REQUIRED ACTION: Continue the profile of Australian war artist Amber Martin below, picking up after its final sentence.

A note from Kerrie Phipps – it’s been exciting over the past few years to see Ambers work improve out of sight and to watch her opportunities open up as she becomes recognised as a talented, passionate and empathetic artist. I was so moved by Jeanine’s nomination for our Young Achievers Giveaway as she described “Ambers selflessness and dedication to support groups for ADF (Australian Defence Force) and her empathy. Amber caught my sons Aussie larrikin personality. The painting is him, all that he is. It helps me when he is deployed.”

Amber Martin

Amber Martin

Amber Martin is an Australian War Artist who taught herself to paint with boot polish 12 years ago by creating scenes of rural life on her family’s outback cattle station. Her interests moved from rural images to military artwork because of her own desire to re-enlist into the Australian Army.
After one of her artworks drew the attention of the 2nd Combat Engineer Regiment’s former Commanding Officer, Amber was commissioned by the unit as an Australian War Artist, depicting Sappers undertaking their various roles in current ADF operations.

“A lot of media today focuses on the big stories, forgetting about our troops who are on front line operations,” said Amber. “I feel that they just don’t get the acknowledgment and support that they deserve. What better way to depict their sacrifices, efforts and their stories than through my art?”

Amber has also illustrated of the RM Williams biography “One Piece of Leather” and held a major art exhibition at the Stockman’s Hall of Fame in Longreach. A Montage painting she did was gifted to the US Navy in 2011 and now hangs in the US Navy Seabee Museum and Heritage Center at Gulfport, Mississippi and during that trip; Amber spent a week painting with US Marine Corps Combat Artists in Quantico.
Ambers’ painting “In His Blood” was also a finalist in the 2012 Gallipoli Art Prize. Amber is a member of the International Society of War Artists, and aspires to become an Official War Artist for the Australian Army.

RECORD EXTRACTS:
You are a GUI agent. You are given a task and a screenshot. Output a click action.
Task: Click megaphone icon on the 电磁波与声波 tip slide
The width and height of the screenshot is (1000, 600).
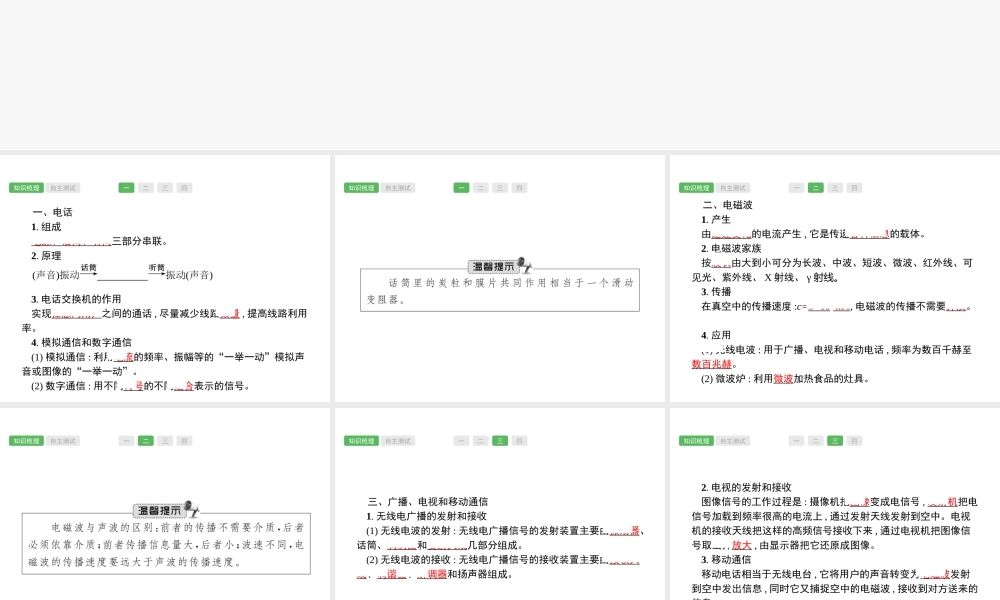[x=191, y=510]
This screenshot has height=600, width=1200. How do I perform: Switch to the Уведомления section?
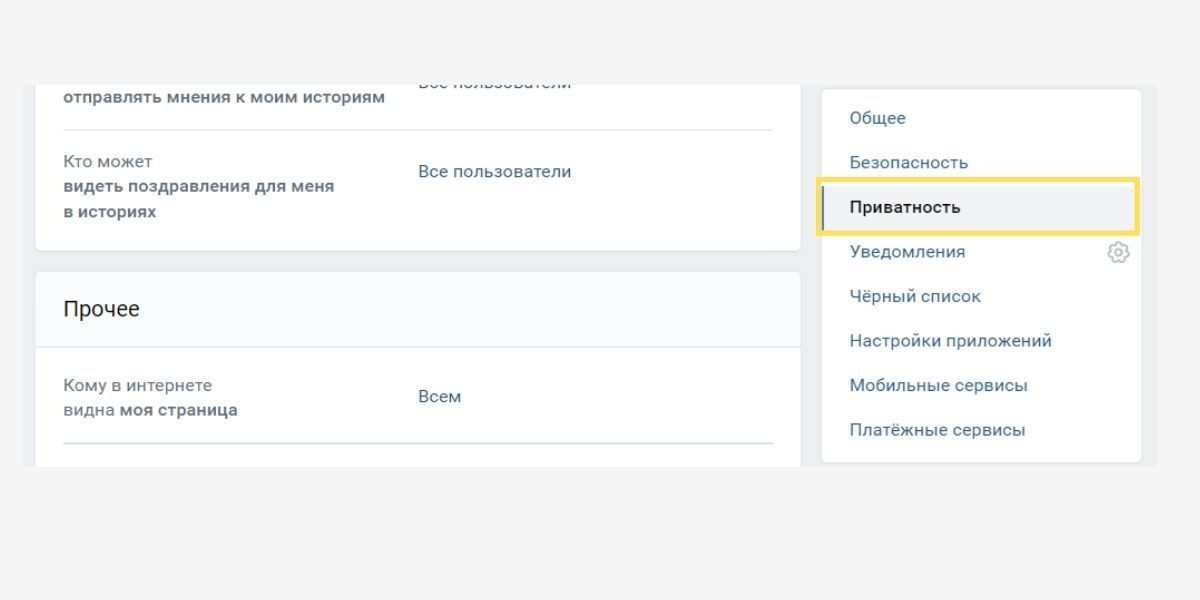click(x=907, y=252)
==
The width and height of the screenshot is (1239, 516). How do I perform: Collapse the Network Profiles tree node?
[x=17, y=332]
* * *
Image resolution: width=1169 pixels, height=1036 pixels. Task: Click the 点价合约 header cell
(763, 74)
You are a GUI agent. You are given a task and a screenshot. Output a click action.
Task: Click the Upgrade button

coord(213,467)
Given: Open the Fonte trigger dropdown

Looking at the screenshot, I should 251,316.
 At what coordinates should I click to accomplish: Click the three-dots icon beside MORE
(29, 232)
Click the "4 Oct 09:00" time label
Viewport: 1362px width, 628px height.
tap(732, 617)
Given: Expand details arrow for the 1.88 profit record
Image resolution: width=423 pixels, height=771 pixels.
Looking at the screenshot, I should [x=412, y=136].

OUTPUT OF THE TASK:
A War Artist with a passion.

How do you love to explain your business/enterprise to others?

Often when I am asked what I do, people seemed surprised.
” I am an Australian War Artist”
“A what?” generally is the response.
So then the questions start rolling in… where I work, do I go on the battle field, have I been to Afghanistan, what kind of images do I paint…etc.

I am self employed and commissioned on a continual basis by an Engineer Regiment, depicting the diggers of the corps of engineers undertaking their various roles in current ADF operations across the world.

I am also contracted out to other Regiments, Defence organisations and companies who supply to Defence. I haven’t had the opportunity to go on a deployment as yet as you have to be ‘sponsored’ by the regiment and there is a lot of paper work involved – as you can imagine. I am currently in the process of re-enlisting into the Australian Army Reserve, so anything is possible.

I am sent images of what they want painted and work from my home in Dubbo. I am also invited to attend fundraising functions and go to events with the regiments. I take part in fundraising for the different regiments and organisations to support Defence Causes as well.


How did you get started in this unique work?

I started out painting rural scenes of my brother in laws property in Wanaaring and had taught myself to paint using boot polish about 12 years ago. I was very successful at this and gained notoriety as “The Boot Polish Artist”.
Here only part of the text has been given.